Patient Information Sheet – Cervical Nerve Root Blocks

What is a nerve root block?

A nerve root block is a surgically invasive procedure, administered for pain relief associated to the nerve roots.

A nerve root exits the spinal cord and forms nerves that travel into the arms or legs. These nerves allow movement of the arms, chest wall and legs and may become inflamed and painful due to irritation, from causes such as a damaged disc or a bony spur.

When is a cervical nerve root block required?

Cervical (of the neck) nerve root blocks (CNRBs) play a very important role in the conservative treatment of patients with cervical radicular pain.

A cervical nerve root block is generally advised for the patients in the following circumstances:

  • Therapeutic effects are required to delay or prevent surgery
  • Imaging studies are normal
  • Imaging studies show multiple levels of pathology

Generally, a cervical nerve root block will be performed to determine if a specific nerve root is the source of pain. Another important aim is to reduce inflammation around the nerve root, thus decreasing or relieving the pain.

A research by Strobel et al strongly suggest that patients with disk herniation, foraminal nerve root compromise and no spinal canal stenosis appear to have the greatest pain relief after this procedure.

What is the procedure?

After all the aspects of the procedure have been explained to the patient, along with its risks and side effects, a consent form is signed seeking the patient’s formal approval. Once done, the procedure will generally follow the below steps:

  1. An IV will be started to ensure that a relaxation medicine can be started.
  2. The patient is then placed on the x-ray table and positioned in a way to facilitate the best-desired view, using the x-ray guidance.
  3. The skin is then scrubbed using two types of sterile scrub.
  4. Once done, the physician will numb a small area of the skin with a numbing medicine, which might sting for a few seconds.
  5. After the numbing medicine has had the desired effect, the physician directs a very small needle with x-ray guidance, near the specific nerve being tested.
  6. To ensure proper needle position, a small amount of contract (dye) is injected, somewhat increasing the usual pain for 30 minutes.
  7. Finally, a small mixture of numbing medicine (anesthetic) and anti-inflammatory (cortisone/steroid) is injected.
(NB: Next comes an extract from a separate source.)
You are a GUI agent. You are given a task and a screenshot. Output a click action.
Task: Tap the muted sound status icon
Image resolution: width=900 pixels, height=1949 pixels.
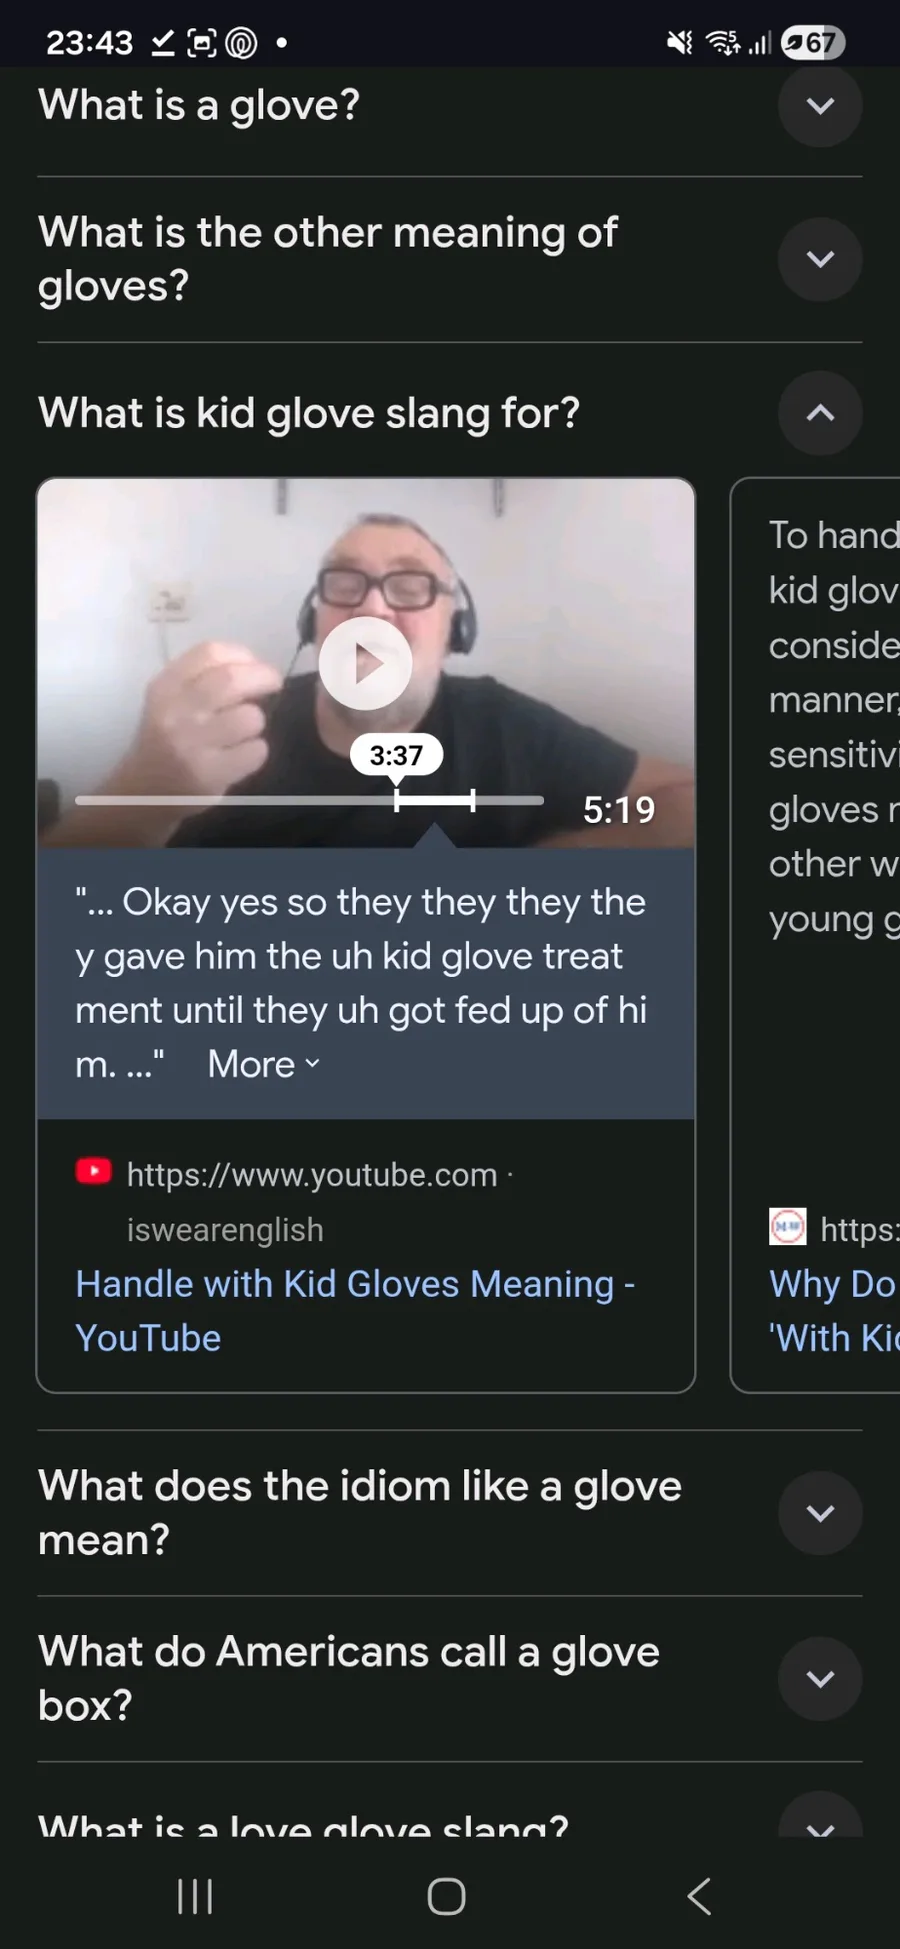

Once the procedure is over, the arms, chest wall or legs may feel weak or numb for a few hours. This a very common after-effect of a selective nerve root block, such as the CNRB.

What are the risks involved?

A series of risks might be involved in relevance to the cervical nerve root block procedure, including:

  • Hematoma
  • Pain
  • Allergic reaction
  • Infection
  • Nerve damage
  • Transient weakness or paralysis
  • Injury to carotid or vertebral arteries
  • Spinal cord stroke (rare)

Should I follow any precautions?

A patient about to undergo a cervical nerve root block is advised to observe the following precautions:

  • Eat a light meal before the procedure.
  • Do not change your eating pattern if you are an insulin dependent diabetic.
  • Do not take any pain medications or anti-inflammatory medications on the day of the procedure.